You dont really need the instructions since they teach you everything in the game


----------



## Akiana (Jan 27, 2009)

Has anyone gotten 100% on everything, in the game?
I'm trying to do finish everything but I still need to master all of the pins, get enough ESP'er points for the star rank, and get a few more items.


----------



## QBnoYouko (Jan 28, 2009)

It'll take you quite a long time to get 100% since a lot of the pins require level up through Mingling. There's that, and acquiring all the damn quest pins, which you can only do by trading in mastered hard-to-get pins.

I'm still in the process of evolving some pins and trying to max out the stats on the partners.


----------



## masterriku (Jan 28, 2009)

Akiana said:


> Has anyone gotten 100% on everything, in the game?
> I'm trying to do finish everything but I still need to master all of the pins, get enough ESP'er points for the star rank, and get a few more items.



I have star rank in everything but pins and esperpoints but honestly I like my fallen angel rank.


----------



## Most_Valuable_Playa (Jan 29, 2009)

What exactly is the combo map?
And I like the game even though it's destorying my touch screen 

Week 2, Day 5.

There isn't a FOURTH week is there?


----------



## Akiana (Jan 29, 2009)

Most_Valuable_Playa said:


> What exactly is the combo map?
> And I like the game even though it's destorying my touch screen
> 
> Week 2, Day 5.
> ...



The combo map is this, I  believe..?


No, there isn't a fourth week.


----------



## Chayuto (Jan 29, 2009)

The world ends with you is my favorite ds game. I am currently on the third day. I was so sad when 
*Spoiler*: __ 



Rhyme died.


 Or was it beat?


----------



## Most_Valuable_Playa (Jan 29, 2009)

Ok, there are some items that say they'll change the combo map to a cross or something.
Does that really make a difference?

And I also don't understand growth speeds and such.

And I didn't get a chance to get the 5th pin slot. I'm on Day 5 of Week 2 now. Can I still get it?


----------



## QBnoYouko (Jan 29, 2009)

Most_Valuable_Playa said:


> Ok, there are some items that say they'll change the combo map to a cross or something.
> Does that really make a difference?

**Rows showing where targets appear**
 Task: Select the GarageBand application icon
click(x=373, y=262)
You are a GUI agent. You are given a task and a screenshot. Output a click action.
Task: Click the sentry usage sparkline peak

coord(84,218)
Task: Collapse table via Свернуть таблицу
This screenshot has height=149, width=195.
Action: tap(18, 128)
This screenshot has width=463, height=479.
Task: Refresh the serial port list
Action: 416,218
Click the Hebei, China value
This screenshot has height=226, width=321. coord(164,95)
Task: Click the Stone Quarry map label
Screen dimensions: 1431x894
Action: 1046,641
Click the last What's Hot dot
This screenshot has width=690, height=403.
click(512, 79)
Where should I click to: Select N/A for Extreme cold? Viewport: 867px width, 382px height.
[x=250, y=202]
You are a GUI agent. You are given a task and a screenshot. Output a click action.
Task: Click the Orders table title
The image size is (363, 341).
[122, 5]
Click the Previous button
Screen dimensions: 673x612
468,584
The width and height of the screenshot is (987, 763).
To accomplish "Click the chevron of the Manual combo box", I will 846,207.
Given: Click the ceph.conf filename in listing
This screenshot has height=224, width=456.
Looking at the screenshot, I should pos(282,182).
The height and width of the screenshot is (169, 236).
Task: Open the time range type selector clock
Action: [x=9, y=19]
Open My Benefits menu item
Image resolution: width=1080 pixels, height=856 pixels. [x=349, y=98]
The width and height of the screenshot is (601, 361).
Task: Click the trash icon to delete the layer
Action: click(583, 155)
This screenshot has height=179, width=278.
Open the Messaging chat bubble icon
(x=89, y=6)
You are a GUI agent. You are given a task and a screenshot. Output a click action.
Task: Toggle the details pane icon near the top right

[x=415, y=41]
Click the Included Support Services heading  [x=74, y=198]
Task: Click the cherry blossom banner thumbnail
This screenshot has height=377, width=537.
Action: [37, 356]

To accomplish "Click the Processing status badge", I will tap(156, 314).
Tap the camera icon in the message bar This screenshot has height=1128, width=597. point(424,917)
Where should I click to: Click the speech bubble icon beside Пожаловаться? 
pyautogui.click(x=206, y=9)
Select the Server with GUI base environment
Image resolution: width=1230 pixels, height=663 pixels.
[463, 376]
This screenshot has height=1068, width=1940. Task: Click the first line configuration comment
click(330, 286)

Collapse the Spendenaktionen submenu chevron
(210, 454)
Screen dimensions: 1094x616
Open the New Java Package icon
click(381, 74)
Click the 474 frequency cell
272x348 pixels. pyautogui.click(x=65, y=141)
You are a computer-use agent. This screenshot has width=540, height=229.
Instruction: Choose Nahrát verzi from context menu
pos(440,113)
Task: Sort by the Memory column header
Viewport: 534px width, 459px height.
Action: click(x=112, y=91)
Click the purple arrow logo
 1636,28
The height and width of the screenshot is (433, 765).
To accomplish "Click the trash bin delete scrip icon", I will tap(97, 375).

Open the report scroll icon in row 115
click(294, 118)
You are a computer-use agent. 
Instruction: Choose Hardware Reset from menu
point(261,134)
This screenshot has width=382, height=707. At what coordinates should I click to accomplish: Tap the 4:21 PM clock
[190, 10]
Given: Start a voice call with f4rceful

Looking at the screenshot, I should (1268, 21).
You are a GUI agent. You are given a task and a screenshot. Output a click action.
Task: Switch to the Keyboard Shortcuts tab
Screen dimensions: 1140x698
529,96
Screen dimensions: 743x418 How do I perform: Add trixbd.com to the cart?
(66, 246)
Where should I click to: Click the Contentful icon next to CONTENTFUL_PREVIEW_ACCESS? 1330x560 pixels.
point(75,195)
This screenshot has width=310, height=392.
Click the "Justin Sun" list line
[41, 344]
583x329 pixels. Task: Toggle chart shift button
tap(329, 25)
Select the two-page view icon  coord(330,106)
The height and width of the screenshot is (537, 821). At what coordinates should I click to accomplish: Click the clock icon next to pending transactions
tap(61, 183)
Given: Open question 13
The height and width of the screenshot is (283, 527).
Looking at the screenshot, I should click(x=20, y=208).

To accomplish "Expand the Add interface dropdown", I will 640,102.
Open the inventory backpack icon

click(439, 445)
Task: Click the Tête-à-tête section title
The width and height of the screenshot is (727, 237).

**EXERCISE TASKS**
**a.** From the game forum thread, extract the passage starting with "## QBnoYouko (Jan 28, 2009)" and going on through "on the partners.".
**b.** Continue the game forum thread from where it stops.

**EXPECTED RESPONSES**
**a.**
## QBnoYouko (Jan 28, 2009)

It'll take you quite a long time to get 100% since a lot of the pins require level up through Mingling. There's that, and acquiring all the damn quest pins, which you can only do by trading in mastered hard-to-get pins.

I'm still in the process of evolving some pins and trying to max out the stats on the partners.

**b.**
> 
> And I also don't understand growth speeds and such.
> ...


Combo maps does make a difference because then you'll do more or less damage depending on the new shape of the map. 

To get the other pin slots you will need to get it in a shop.



Chayuto said:


> The world ends with you is my favorite ds game. I am currently on the third day. I was so sad when
> *Spoiler*: __
> 
> 
> ...


You were right the first time.


----------



## Sasaki Kojirō (Jan 30, 2009)

I'm seriously considering this game...I've only played a couple RPGs though.  My favorites so far are Chrono Trigger, Tales of Symphonia and FF 4.  How does this game compare to them?


----------



## masterriku (Jan 30, 2009)

QBnoYouko said:


> Combo maps does make a difference because then you'll do more or less damage depending on the new shape of the map.
> 
> To get the other pin slots you will need to get it in a shop.
> 
> ...


----------



## very bored (Jun 13, 2009)

Which shapes let you spam it?


----------



## Sasori (May 12, 2010)

Close my DS lid?

You mean close the screen?

And my mic hardly works. This is worrying..


----------



## QBnoYouko (May 12, 2010)

Sasori said:


> Close my DS lid?
> 
> You mean close the screen?
> 
> And my mic hardly works. This is worrying..


Meaning put it in Sleep Mode, but this isn't mandatory and doesn't affect the gameplay or story at all so you don't need to worry about it.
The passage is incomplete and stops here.